Monday 23 November 2009

There is no God

I've been meaning to write for ages, but things keep getting in the way, as they do. Maybe my commitment is lacking. Maybe I've other things to do. Whatever the reason, I haven't updated this for a while. This is neither the result of extreme excitement nor extreme boredom - the last couple of weeks have just been life, going out, getting on, stuff happening, how you expect life to be.

And then something happens that turns it all on its head. This morning was a normal monday morning, and just after 11am I was sitting having a slice of cake with some of my friends as is our want on monday mornings. And then the brunette gets a phone call with some dreadful news of an accident and the death of a colleague and a friend, except he's more than a friend to me. And as soon as I hear his name I know it's the worst of news. And the world stops. Shock is overwhelming. I can't take it in. My eyes prickle and fill with tears and other than repeating "I don't believe it", I can't speak. My mouth hangs slack, and I stare into space for the rest of the day which seems like an eternity of tightening throat, hot eyes, tears rolling down my cheeks and incomprehension.

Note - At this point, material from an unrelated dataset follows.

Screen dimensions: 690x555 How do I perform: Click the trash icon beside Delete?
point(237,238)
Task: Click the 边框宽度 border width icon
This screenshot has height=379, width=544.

How can this have happened to him? Why? Things like this don't happen to people I know. A man with his life ahead of him. The father of two young boys. A man who served his country. Things like this happen in the paper, to other people, something you skip over on page 5, thinking how very sad it is, and getting on with life. Except today, it's not just sad, it's devastating, and it feels like a heculean effort to get on with life.

We tried. I have the best friends and they all wanted to make sure I wasn't alone tonight and eventually, the brunette and I went for a bottle of wine and we toasted and talked of him and another who had died too young. It wasn't the normal MNC, but normal doesn't seem right today.

So, life isn't fair. There is no God. The good die young. Endless cliches. But they're cliches because they are true.

In the meantime, R.I.P Nick. A good guy.